▶ [INPUT DATA]

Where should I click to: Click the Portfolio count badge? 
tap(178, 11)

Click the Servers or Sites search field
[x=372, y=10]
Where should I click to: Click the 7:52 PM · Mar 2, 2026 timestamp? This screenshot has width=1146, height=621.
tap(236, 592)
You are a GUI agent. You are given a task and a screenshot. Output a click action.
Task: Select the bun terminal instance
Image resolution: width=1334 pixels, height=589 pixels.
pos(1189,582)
* * *
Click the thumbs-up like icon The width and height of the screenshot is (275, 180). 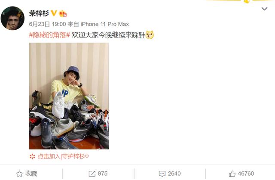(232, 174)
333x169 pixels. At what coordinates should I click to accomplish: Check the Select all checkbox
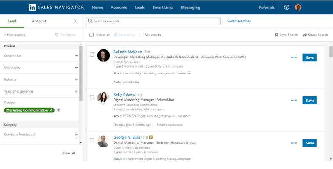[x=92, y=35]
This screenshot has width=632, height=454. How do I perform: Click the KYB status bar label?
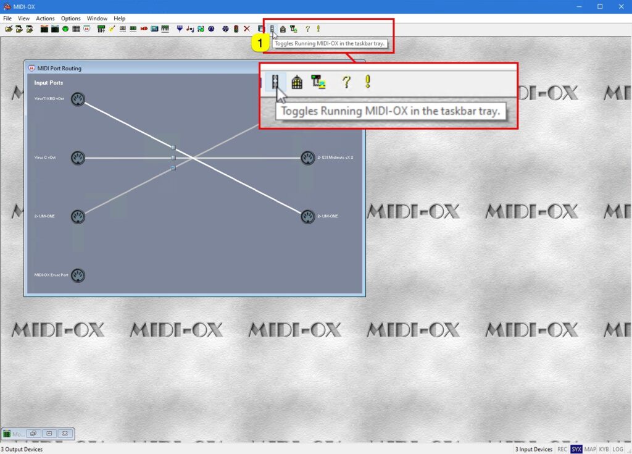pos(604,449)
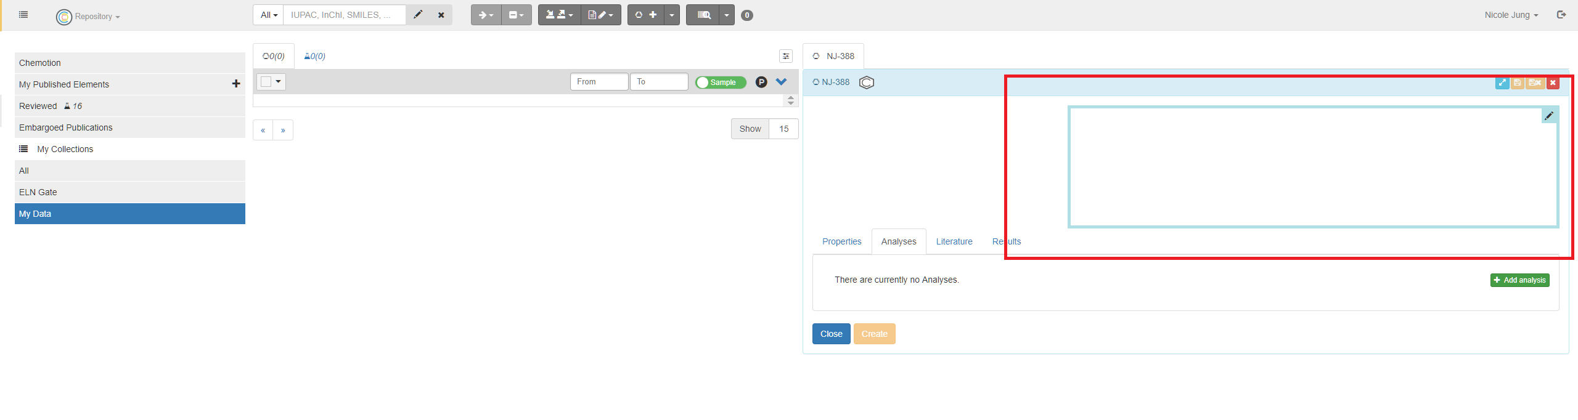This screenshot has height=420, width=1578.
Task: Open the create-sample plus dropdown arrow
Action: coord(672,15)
...
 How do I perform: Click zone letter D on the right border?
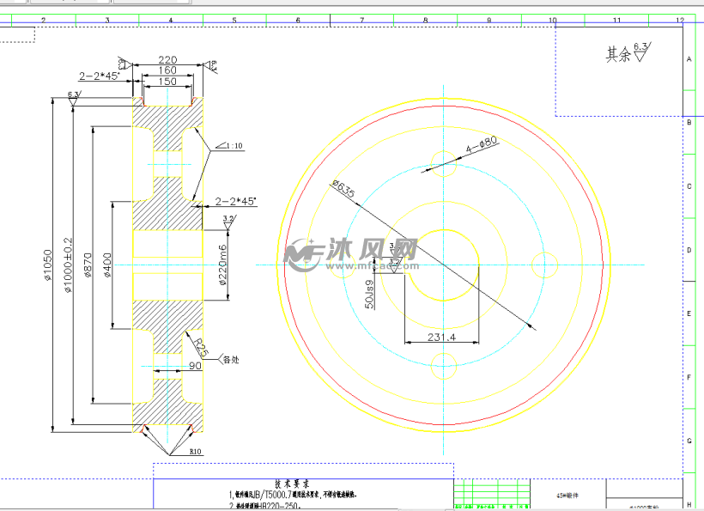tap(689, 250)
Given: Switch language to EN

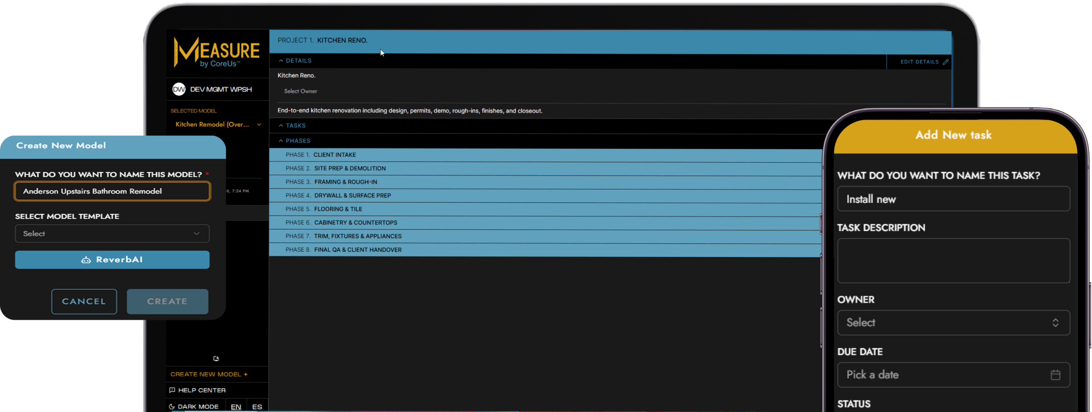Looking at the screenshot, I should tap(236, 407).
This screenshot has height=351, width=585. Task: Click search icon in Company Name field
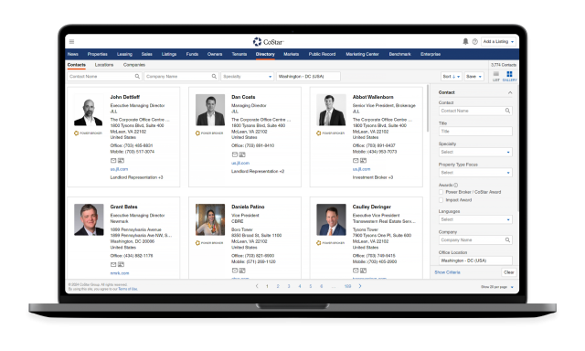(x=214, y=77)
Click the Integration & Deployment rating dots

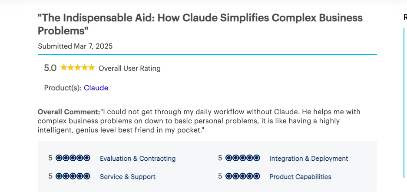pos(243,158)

▶ [TASK INSTRUCTIONS] Using the data above, print exactly the lines from the line that contains "Where should I click to: Click the Portfolio" through the line that contains "You are a GUI", with both included.

▶ [WRITTEN ANSWER]
Where should I click to: Click the Portfolio count badge? 
tap(178, 11)

Click the Servers or Sites search field
[x=372, y=10]
Where should I click to: Click the 7:52 PM · Mar 2, 2026 timestamp? This screenshot has width=1146, height=621.
tap(236, 592)
You are a GUI agent. You are given a task and a screenshot. Output a click action.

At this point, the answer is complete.